The Suginoki Treebank – a parsed corpus of JFL/JSL learner Japanese

Front Page

The Suginoki Treebank is a JFL/JSL learner Japanese parsed corpus based on written tasks by L2 learners collected from Akita International University (AIU) during Fall 2018. Highlights include:

The name Suginoki derives from the symbolic tree of Akita Prefecture where Akita International University is located.

Search Interface

The Suginoki Treebank is associated with a powerful user interface that enables search using virtually any aspect of the annotation. Results of specific searches can be downloaded in the form of annotated data.

About the data analysis

The Suginoki Treebank follows the parse annotation methods of the The Kainoki Treebank (Kainoki, 2022), amounting to a full morpho-syntactic analysis of the language data.

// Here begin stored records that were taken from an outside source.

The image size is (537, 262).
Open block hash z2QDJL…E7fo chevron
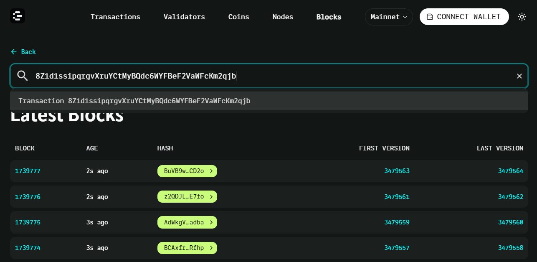[x=211, y=197]
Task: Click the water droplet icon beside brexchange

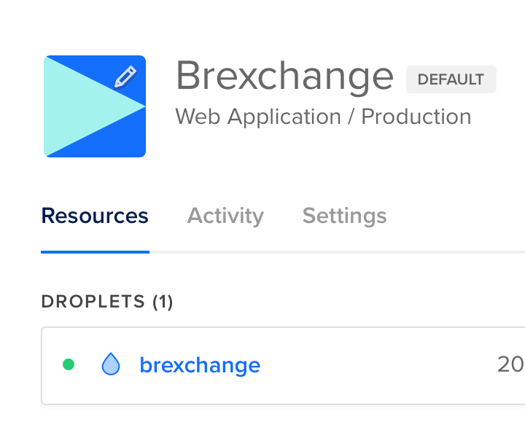Action: [110, 364]
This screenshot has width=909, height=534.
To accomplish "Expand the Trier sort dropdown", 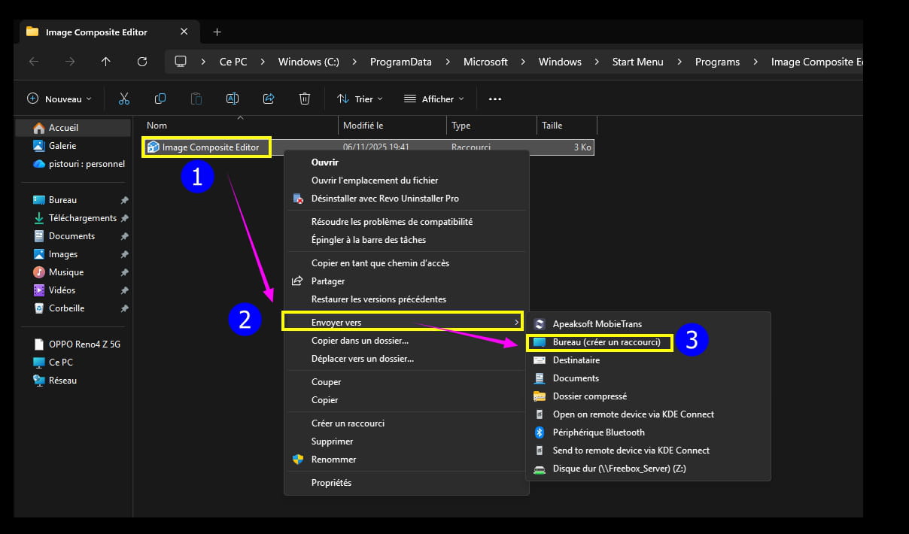I will 360,99.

Annotation for the correction of learner errors

Annotation for the correction of learner errors has been given subjectively for reference purposes without any rigid standard. Nevertheless, the following annotations are used consistently to signal changes from original structures depending on the correction.

insertion

About the data

The Suginoki Treebank is made up of data from 26 texts written by short-term exchange international students enrolled in a Japanese language course during Fall 2018 at AIU.

Prompts for writing tasks

Each text file contains two short essays and three definitions of concepts. The written texts were produced by following three prompts:

a) Essay 1

Read the instruction and write an essay (about 600 characters). Input must be made within the time limit of 60 minutes, but you can save the draft and have time to think of contents or search for relevant information. You can use the Internet but you cannot copy and paste the information itself.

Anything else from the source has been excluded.